ACTIVITY:
Set the data down again, exactly as it appears below.

*** EXTRACTED DATA Section Begins ***

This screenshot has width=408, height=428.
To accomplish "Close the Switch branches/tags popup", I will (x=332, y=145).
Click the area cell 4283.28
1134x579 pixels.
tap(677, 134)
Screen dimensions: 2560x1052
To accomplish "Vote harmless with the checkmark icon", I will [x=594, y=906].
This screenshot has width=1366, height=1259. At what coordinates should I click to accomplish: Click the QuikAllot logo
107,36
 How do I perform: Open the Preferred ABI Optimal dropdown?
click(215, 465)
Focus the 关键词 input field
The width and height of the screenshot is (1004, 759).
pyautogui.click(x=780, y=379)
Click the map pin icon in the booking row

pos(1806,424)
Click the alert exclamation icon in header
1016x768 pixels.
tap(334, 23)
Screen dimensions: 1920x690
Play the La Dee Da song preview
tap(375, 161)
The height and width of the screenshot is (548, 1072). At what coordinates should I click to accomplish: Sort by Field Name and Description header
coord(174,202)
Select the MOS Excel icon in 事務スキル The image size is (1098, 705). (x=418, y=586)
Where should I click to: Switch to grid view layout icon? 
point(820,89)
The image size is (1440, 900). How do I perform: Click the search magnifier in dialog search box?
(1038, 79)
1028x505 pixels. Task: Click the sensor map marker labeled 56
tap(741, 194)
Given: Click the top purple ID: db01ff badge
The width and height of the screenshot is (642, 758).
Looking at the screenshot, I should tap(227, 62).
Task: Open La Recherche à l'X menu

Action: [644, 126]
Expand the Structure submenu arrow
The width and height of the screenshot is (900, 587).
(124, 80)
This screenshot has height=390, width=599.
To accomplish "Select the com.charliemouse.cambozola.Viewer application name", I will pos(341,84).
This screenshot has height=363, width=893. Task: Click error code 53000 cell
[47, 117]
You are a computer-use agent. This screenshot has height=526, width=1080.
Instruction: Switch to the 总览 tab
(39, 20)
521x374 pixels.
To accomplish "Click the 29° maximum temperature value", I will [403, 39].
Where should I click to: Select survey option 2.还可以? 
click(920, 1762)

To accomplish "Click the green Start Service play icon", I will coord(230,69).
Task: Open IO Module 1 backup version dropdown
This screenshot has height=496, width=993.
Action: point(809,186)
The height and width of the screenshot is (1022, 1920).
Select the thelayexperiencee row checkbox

*** EXTRACTED DATA Section Ends ***

EXERCISE SOLUTION:
This screenshot has width=408, height=428.
To accomplish "Close the Switch branches/tags popup", I will (x=332, y=145).
Click the area cell 4283.28
1134x579 pixels.
tap(677, 134)
Screen dimensions: 2560x1052
To accomplish "Vote harmless with the checkmark icon", I will [x=594, y=906].
This screenshot has width=1366, height=1259. At what coordinates should I click to accomplish: Click the QuikAllot logo
107,36
 How do I perform: Open the Preferred ABI Optimal dropdown?
click(215, 465)
Focus the 关键词 input field
The width and height of the screenshot is (1004, 759).
pyautogui.click(x=780, y=379)
Click the map pin icon in the booking row

pos(1806,424)
Click the alert exclamation icon in header
1016x768 pixels.
tap(334, 23)
Screen dimensions: 1920x690
Play the La Dee Da song preview
tap(375, 161)
The height and width of the screenshot is (548, 1072). At what coordinates should I click to accomplish: Sort by Field Name and Description header
coord(174,202)
Select the MOS Excel icon in 事務スキル The image size is (1098, 705). (x=418, y=586)
Where should I click to: Switch to grid view layout icon? 
point(820,89)
The image size is (1440, 900). How do I perform: Click the search magnifier in dialog search box?
(1038, 79)
1028x505 pixels. Task: Click the sensor map marker labeled 56
tap(741, 194)
Given: Click the top purple ID: db01ff badge
The width and height of the screenshot is (642, 758).
Looking at the screenshot, I should tap(227, 62).
Task: Open La Recherche à l'X menu

Action: [644, 126]
Expand the Structure submenu arrow
The width and height of the screenshot is (900, 587).
(124, 80)
This screenshot has height=390, width=599.
To accomplish "Select the com.charliemouse.cambozola.Viewer application name", I will pos(341,84).
This screenshot has height=363, width=893. Task: Click error code 53000 cell
[47, 117]
You are a computer-use agent. This screenshot has height=526, width=1080.
Instruction: Switch to the 总览 tab
(39, 20)
521x374 pixels.
To accomplish "Click the 29° maximum temperature value", I will [403, 39].
Where should I click to: Select survey option 2.还可以? 
click(920, 1762)

To accomplish "Click the green Start Service play icon", I will coord(230,69).
Task: Open IO Module 1 backup version dropdown
This screenshot has height=496, width=993.
Action: point(809,186)
The height and width of the screenshot is (1022, 1920).
Select the thelayexperiencee row checkbox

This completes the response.